From the plant kingdom, vascular plants are the most thoroughly explored taxon from a phytochemical and pharmacological point of view, but bryophytes, taxonomically placed between the algae and the pteridophytes and belonging to the non-vascular plants, are less well studied. The fact that bryophytes are not damaged by insects, microorganisms, slugs, snails and mammals suggests that these plants contain bioactive secondary metabolites that have toxic or repellent effect against other species. However, the pharmacological profiles of the majority of species are undisclosed, intensive chemical and pharmacological studies have been performed only in the last few decades.
More than 20,000 species belong to bryophytes, comprising Marchantiophyta (liverworts, ~6000 species), Bryophyta (mosses, ~14,000 species), and Anthocerotophyta (hornworts, ~300 species), can be found everywhere in the world except in the sea.

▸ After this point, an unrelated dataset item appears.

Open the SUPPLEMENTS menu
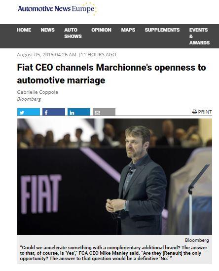Viewport: 219px width, 271px height. click(x=162, y=30)
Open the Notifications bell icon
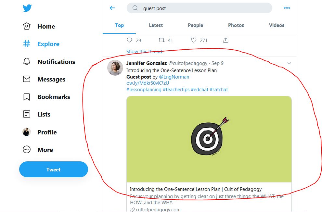This screenshot has width=322, height=212. (27, 62)
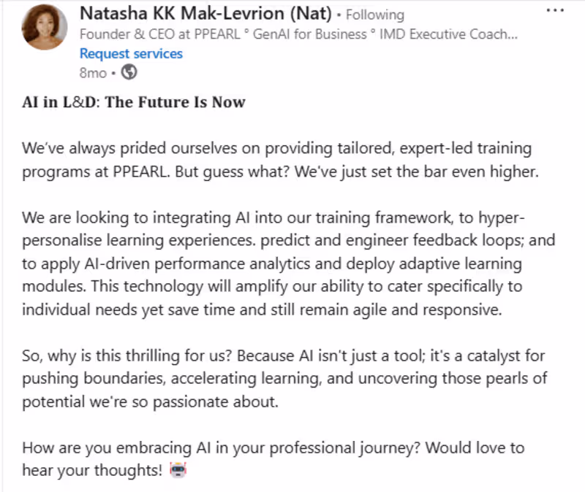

The Hungarian flora contains 659 species, with the predominance of mosses (2 hornworts, 146 liverworts, 511 mosses).
From phytochemical and pharmacological point of view, bryophytes are poorly explored because of the difficulties of their collection. Still high numbers of new compounds were discovered from mosses, including more than 40 new carbon skeletons of terpenoids and phenolic compounds. Mono-, sesqui-, di-, and triterpenes, flavonoids, bibenzyls, acetogenins are the most common types of secondary metabolites of bryophytes. These compounds show interesting biological activities, such as insecticide, insect antifeedant, cytotoxic, pesticide, muscle relaxant, plant growth regulator, anti-HIV, DNA polymerase β inhibitor, anti-obesity, neurotrophic, antioxidant, NO production inhibitor, antimicrobial, and antifungal activity.
Form a therapeutic point of view, the most perspective bioactivities of bryophytes are the anticancer and antibacterial effects. Several bryophyte crude extracts and isolated compounds were tested for cytotoxic activity on various cancer cell lines. Terpenoids and bibenzyls seems to be the most potent cytotoxic compounds as they may induce apoptosis by activating a number of genes and enzymes, however, the exact mechanism of action is still unknown. DNA fragmentation, nuclear condensation, activation of caspases, inhibition of anti-apoptotic nuclear transcriptional factor-kappaB, activation of p38 mitogen-activated protein kinase may play a role in apoptotic mechanism.
Liverworts are chemically different from mosses and hornworts because of the lack of oil bodies in the last two classes. In liverworts, the most common secondary metabolites are terpenoids, especially sesqui- and diterpenoids, from which more than 1600 compounds have been isolated over 40 years, however such compounds can be found in some mosses, including Mnium, Plagiomnium, Homalia, Plagiothecium and Taxiphyllum species and in hornworts includes Anthoceros species.
The first report of the antimicrobial effect of bryophytes was in published in 1942. In 1952 Madsen and Potes reported the antimicrobial effect of Sphagnum portoricense, Sphagnum strictum, Conocephalum conicum and Dumortiera hirsuta. In 1959, an examination where 12 species of bryophytes were tested showed the remarkable antibacterial effect of Anomodon rostratus, Orthotrichum rupestre and Mnium cuspidatum. A comprehensive study was published in 1979, where 52 species of bryophytes were tested on 8 bacterial strains; 56% of the tested species were active against at least one of the test bacteria.
However, most of the Hungarian bryophytes have not been examined phytochemically and pharmacologically. These species might be considered as an undiscovered and so far neglected corner of the (phyto)chemical space.